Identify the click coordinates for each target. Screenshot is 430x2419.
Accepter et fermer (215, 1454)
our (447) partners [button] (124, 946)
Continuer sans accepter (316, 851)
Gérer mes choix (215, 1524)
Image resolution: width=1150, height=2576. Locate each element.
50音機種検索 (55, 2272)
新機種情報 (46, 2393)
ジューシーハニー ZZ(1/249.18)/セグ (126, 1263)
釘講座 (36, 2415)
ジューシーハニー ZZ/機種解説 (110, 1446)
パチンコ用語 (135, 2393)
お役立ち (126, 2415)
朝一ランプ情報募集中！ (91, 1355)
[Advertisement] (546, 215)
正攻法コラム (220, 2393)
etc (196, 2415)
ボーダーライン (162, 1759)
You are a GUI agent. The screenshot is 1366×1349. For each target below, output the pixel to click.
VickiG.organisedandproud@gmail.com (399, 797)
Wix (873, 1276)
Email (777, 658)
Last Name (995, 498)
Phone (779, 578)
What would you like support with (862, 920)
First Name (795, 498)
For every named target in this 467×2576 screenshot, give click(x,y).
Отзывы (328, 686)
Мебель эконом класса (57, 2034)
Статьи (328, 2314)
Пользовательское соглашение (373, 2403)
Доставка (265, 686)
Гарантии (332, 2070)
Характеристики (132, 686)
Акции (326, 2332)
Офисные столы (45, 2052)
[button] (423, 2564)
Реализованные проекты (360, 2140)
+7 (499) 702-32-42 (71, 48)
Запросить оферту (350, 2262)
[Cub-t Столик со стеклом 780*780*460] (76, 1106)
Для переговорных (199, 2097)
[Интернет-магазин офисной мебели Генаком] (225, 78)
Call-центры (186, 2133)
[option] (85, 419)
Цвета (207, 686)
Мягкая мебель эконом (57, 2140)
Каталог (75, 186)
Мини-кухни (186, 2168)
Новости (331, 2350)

* _Your assignment_
Each line above that has the word "target" must be copied.

* _Problem solution_
Identify the click coordinates for each target. Screenshot is 430x2419.
You are a GUI agent. The screenshot is 1366×1349. For each target below, output the pixel to click.
For every named target in this 467×2576 screenshot, give click(x,y).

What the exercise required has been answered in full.